The main value proposition of reverse engineering neural networks is that if we can understand the internals we'll be able to look at the specific bits related to these issues and either intervene, or develop better safeguards. We may even be able to make formal guarantees about what types of behavior a model will engage in under some set of inputs.

And beyond safety/control, it's an alien intelligence! And the closest thing we have to a human brain that we can easily poke and observe right now. We know very little about how our own intelligence works at a low level. Maybe there are certain parallels to discover about how graphs of neuron-like things perform computation?

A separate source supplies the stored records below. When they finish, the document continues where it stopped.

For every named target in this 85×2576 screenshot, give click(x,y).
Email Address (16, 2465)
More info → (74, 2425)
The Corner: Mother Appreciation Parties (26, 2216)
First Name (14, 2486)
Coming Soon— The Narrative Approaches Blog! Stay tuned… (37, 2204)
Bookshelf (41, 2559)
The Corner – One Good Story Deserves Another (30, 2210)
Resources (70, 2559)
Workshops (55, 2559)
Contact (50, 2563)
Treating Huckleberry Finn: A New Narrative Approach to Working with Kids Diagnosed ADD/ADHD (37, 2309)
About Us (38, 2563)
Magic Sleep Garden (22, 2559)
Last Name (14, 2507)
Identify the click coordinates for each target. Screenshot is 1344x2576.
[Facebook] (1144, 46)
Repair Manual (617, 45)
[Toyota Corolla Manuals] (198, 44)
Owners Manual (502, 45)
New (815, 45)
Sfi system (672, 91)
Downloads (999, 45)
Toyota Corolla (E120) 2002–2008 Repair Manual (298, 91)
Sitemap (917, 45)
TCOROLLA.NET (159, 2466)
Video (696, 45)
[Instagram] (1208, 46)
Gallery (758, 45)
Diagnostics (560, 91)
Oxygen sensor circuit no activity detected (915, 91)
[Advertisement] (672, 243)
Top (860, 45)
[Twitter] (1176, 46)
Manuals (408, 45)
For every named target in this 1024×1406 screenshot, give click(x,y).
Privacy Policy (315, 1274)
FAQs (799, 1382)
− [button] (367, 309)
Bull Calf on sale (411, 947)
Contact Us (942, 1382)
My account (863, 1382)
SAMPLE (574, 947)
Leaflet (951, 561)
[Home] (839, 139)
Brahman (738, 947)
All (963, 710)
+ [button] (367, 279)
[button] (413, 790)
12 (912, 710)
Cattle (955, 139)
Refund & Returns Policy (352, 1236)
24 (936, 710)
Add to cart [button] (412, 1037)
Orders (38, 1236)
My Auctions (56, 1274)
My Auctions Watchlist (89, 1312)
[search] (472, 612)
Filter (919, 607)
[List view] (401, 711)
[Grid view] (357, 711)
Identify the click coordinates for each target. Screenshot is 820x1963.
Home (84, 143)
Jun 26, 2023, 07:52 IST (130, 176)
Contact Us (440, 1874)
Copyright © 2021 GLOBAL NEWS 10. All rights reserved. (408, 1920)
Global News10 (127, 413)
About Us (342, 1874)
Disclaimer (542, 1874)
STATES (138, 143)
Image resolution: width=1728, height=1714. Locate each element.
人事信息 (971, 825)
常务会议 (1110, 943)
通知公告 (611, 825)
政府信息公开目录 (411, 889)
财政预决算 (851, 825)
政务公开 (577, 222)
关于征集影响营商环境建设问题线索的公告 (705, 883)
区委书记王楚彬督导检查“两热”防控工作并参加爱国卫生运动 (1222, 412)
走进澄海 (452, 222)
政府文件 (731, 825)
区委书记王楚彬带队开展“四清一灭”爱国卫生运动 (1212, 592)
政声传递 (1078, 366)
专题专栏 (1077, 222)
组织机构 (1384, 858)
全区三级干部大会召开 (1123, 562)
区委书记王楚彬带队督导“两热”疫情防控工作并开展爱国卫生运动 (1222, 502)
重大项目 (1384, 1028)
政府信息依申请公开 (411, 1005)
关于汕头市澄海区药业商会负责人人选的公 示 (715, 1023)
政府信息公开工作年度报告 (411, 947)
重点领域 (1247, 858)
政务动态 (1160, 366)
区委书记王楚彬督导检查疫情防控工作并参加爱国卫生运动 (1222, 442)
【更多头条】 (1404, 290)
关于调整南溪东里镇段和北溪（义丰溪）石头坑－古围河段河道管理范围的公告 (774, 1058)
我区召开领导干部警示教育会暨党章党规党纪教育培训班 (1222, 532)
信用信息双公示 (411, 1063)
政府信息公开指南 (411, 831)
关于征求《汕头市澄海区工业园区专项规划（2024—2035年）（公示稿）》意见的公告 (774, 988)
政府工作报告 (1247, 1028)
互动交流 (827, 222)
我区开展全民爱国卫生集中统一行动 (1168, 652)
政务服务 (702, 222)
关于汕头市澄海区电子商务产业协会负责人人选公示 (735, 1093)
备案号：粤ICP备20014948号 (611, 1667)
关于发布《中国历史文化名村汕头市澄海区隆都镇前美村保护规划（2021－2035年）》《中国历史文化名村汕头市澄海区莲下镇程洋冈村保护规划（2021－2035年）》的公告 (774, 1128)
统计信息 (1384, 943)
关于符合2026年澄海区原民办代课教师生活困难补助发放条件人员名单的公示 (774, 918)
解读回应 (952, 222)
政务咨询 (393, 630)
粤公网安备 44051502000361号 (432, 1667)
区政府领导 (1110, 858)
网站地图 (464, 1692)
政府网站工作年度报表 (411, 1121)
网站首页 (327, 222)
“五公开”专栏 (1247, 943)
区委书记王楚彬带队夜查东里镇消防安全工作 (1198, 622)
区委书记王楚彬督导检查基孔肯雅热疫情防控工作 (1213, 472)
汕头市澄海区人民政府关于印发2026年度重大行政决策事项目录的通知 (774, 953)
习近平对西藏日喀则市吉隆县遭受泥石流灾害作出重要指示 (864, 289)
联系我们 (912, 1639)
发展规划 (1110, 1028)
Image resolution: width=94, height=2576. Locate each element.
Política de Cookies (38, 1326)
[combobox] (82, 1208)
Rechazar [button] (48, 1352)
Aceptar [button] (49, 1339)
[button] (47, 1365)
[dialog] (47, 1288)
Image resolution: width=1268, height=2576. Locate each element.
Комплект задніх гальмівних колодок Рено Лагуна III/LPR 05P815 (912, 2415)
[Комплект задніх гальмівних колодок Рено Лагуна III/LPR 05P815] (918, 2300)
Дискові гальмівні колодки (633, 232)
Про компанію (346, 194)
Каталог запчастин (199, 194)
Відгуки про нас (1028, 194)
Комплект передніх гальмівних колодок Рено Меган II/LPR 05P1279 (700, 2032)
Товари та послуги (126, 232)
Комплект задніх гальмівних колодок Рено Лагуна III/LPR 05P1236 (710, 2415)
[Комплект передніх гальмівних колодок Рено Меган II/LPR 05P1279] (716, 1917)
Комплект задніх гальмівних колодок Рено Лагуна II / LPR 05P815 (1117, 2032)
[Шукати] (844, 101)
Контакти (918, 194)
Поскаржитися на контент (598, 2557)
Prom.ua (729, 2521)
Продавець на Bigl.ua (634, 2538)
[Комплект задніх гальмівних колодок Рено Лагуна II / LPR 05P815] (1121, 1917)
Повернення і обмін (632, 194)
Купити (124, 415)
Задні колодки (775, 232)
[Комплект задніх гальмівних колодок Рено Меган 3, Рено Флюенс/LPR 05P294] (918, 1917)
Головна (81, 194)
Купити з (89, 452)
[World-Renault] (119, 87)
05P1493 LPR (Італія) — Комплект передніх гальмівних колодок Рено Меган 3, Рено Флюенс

What kind of explanation do we want?

The goal of reverse engineering is to find an explanation that predicts the model's behavior. Fundamentally, we want this explanation to satisfy two properties:

The explanation should be faithful. It should predict the model's output as much as possible.
The model should be understandable. Humans need to be able to grok the explanation and reason with it.¹

These properties are fundamentally in tension. As humans, we can only hold a few things in our heads at once, and therefore need explanations composed of fewer (higher-level) parts to be able to reason about things.

An explanation at one extreme of the faithful-understandable spectrum is "the model uses these weight matrices to perform such and such series of matrix multiplications and some nonlinearities to produce a probability distribution over the next token." This explanation is very faithful. In fact, it's the canonical model: for whatever input you hand me, I can perfectly predict the model's output. But "apply this series of matrix multiplications" doesn't tell me anything about what the model is really doing. For questions like, "What will the model do on inputs containing requests for instructions to make a bioweapon?" this explanation isn't useful. That set of inputs is too large to enumerate over, and staring at the weights isn't going to help me.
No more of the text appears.